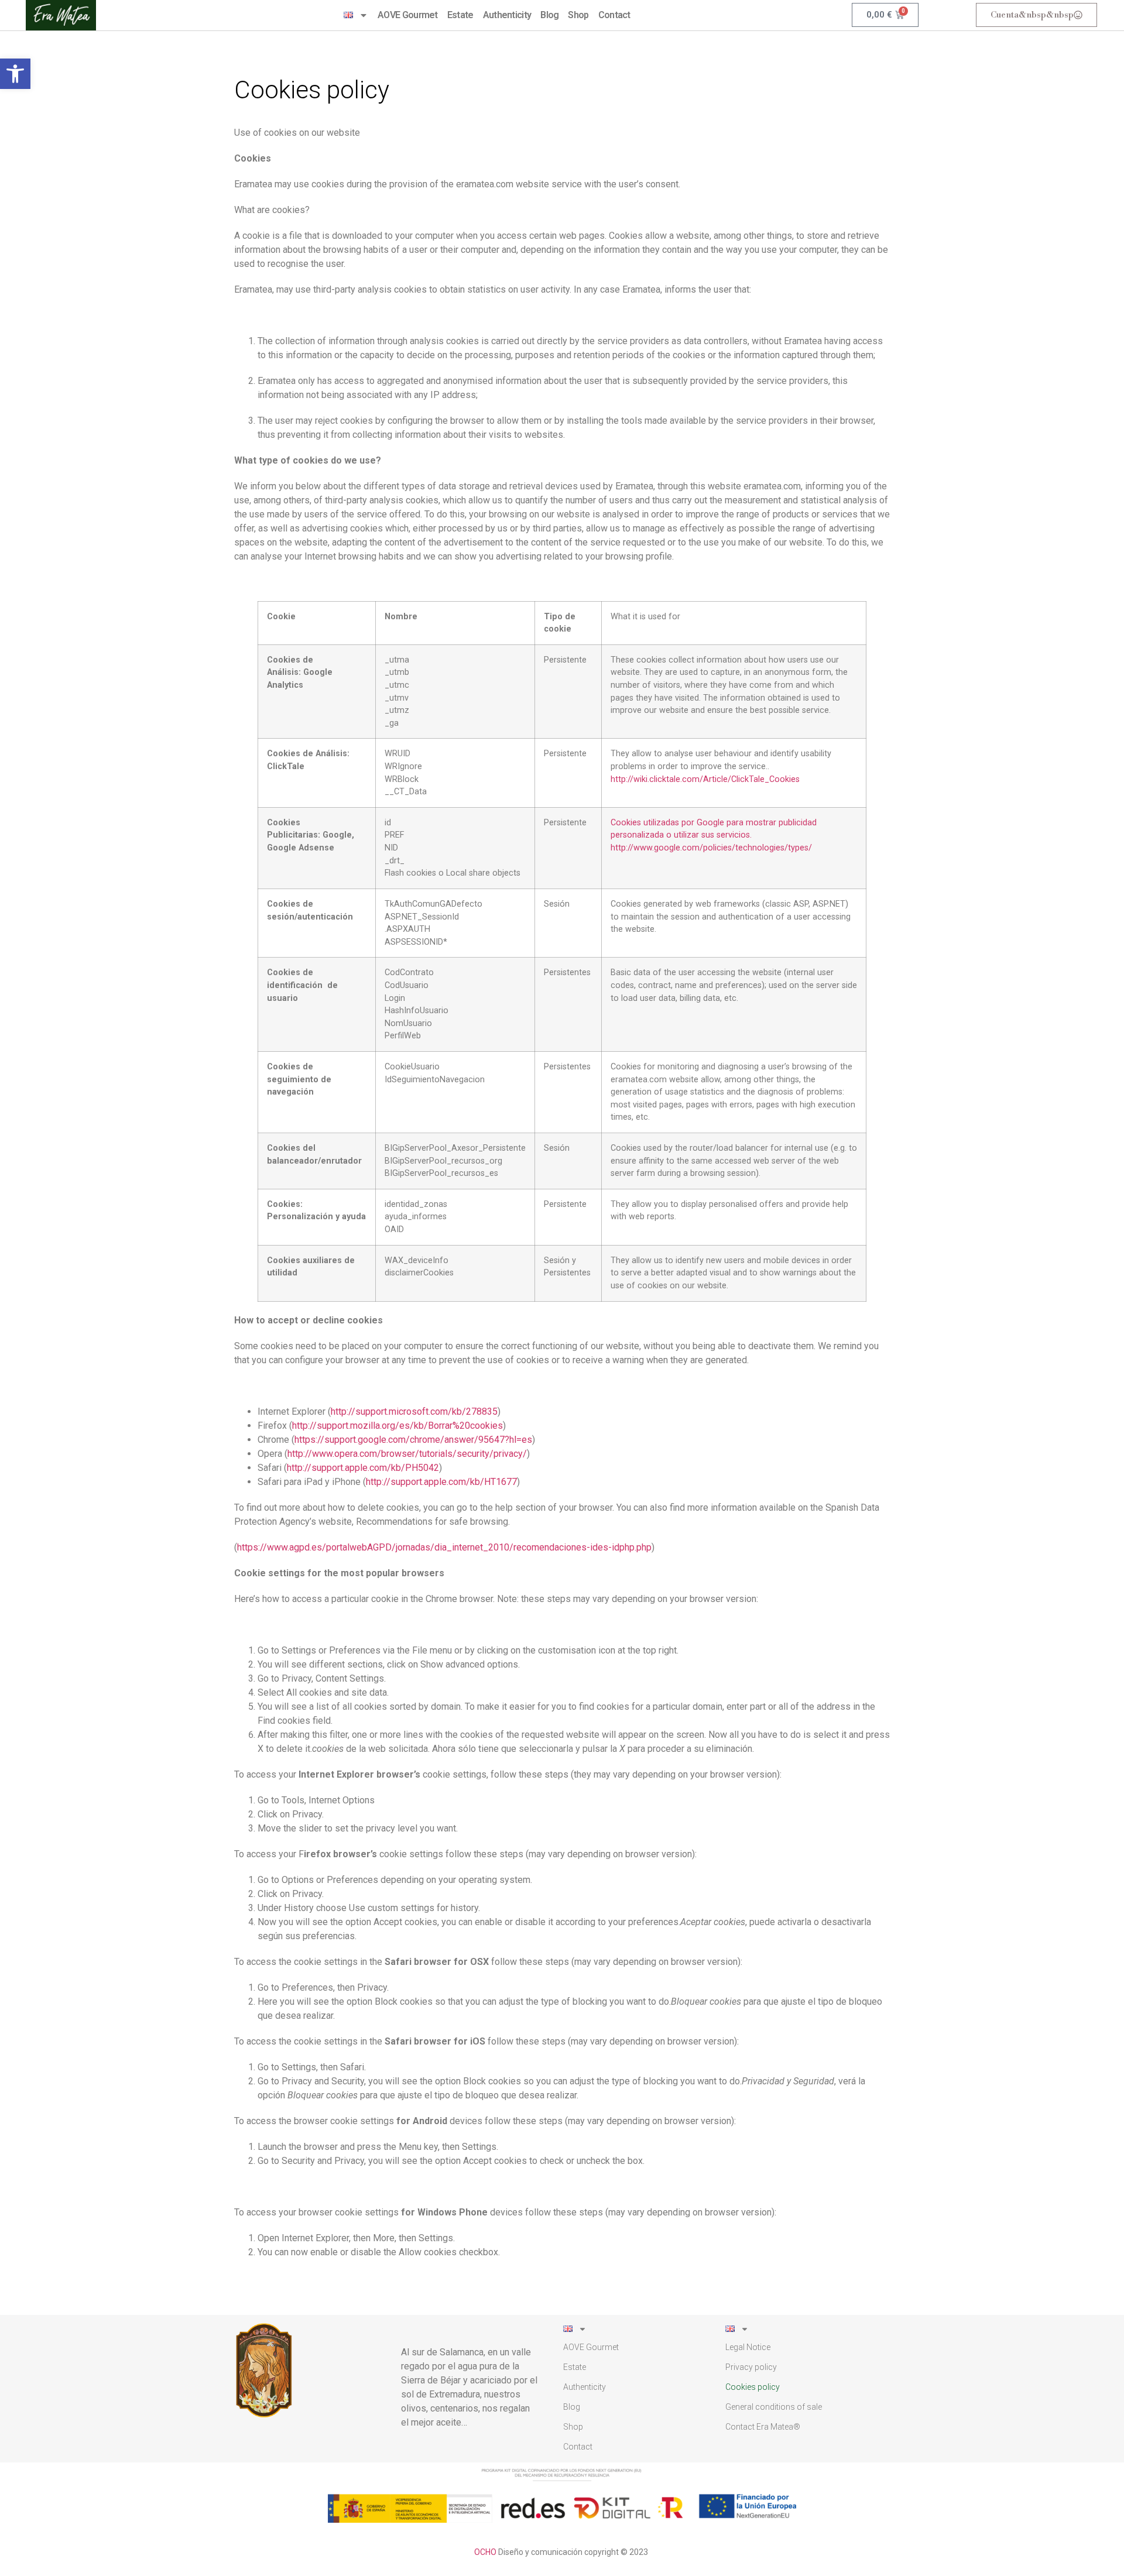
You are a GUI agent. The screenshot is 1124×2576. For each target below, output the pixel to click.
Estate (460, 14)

---

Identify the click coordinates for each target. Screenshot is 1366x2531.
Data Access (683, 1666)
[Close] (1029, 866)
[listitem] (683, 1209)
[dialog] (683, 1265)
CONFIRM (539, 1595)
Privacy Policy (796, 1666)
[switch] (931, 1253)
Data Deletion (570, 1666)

◆ Exercise objective ◆
Given the records above, return exactly the lines starting at the line containing "You are a GUI" and ending at the line containing "Estate (460, 14)", including both.

◆ Result of the task ◆
You are a GUI agent. The screenshot is 1124×2576. For each target below, output the pixel to click.
Estate (460, 14)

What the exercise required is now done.